Made for indoor use, this PM2.5 air quality monitor from AcuRite helps you breathe, work, sleep, and live better, knowing your indoor air quality information. This innovative design shows PM2.5 measurement, temperature (F° or C°), humidity, and a 12- or 24-hour clock.
Proper product placement ensures it can provide accurate readings.
- Make sure it is at the right height and has good airflow
- Height: place at sitting or standing level, typically 3 to 6 feet (0.9 to 1.8 m) above the floor.
- Airflow: include at least 2 inches (5.08 cm) of clearance from walls or other solid objects.
- Avoid placing by direct sunlight or near heat sources
- Avoid placing in an area where airflow changes often, such as by air conditioning and heat vents,
fans, doors, or windows
If the readings or time on your AcuRite AIR™ Indoor Air Quality Monitor are inaccurate, please perform the reset steps below:
Please follow the steps carefully as the order is crucial to the success of the reset.
(THIS WILL CLEAR ALL OF YOUR HISTORY AND YOUR SETTINGS)
- Unplug the display unit's power adapter.
- Press and hold down the reset button on the back of the display for 20 seconds.
- Plug back into AC power.
- Press and hold down the reset button for an additional 20 seconds.
- Verify that the unit has powered on and attempt to set the time and date.
Indoor air quality can have a significant impact on your health and comfort. With the AcuRite AIR™ Indoor Air Quality Monitor, you’ll know the PM2.5 concentration, temperature, and humidity level inside your home or office at any time. Maintaining clean air can help minimize negative health effects associated with bad air quality, while increasing productivity, energy, and good health.

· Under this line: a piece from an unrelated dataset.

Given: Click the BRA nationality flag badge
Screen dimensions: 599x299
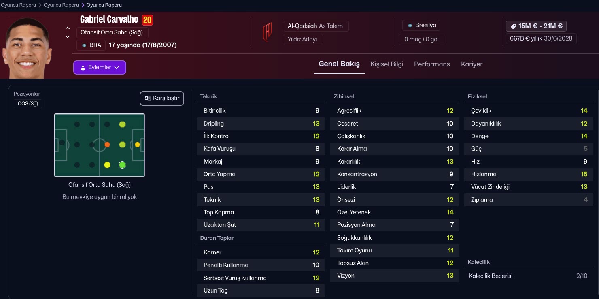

What is PM2.5? PM2.5 are microscopic air pollution particles that measure 2.5 micrometers or smaller and can remain suspended in the air for long periods of time. If inhaled at a high rate over time, these particles can potentially deteriorate lung function. PM2.5 can be emitted from wildfires, vehicles, airplanes, and even backyard woodburning. Given that these particles pose the greatest risk to health compared to other air pollutants and are the most commonly found pollutants in the air, monitoring the PM2.5 level is extremely important.
Examples of PM2.5 This type of particulate matter is typically generated from combustion activities but can also be of natural origin. Major sources of PM2.5 include fireplaces, vehicle engines, and coal-or natural gas-fired power plants. Sea salt, dust, pollen, black carbon from wildfires, and volcanic ash are all considered natural sources of PM2.5. Your AcuRite AIR™ Indoor Air Quality Monitor may register higher PM2.5 levels than normal while you are cooking, using a fireplace, smoking, using unvented space heaters or kerosene heaters, or during some hobbies.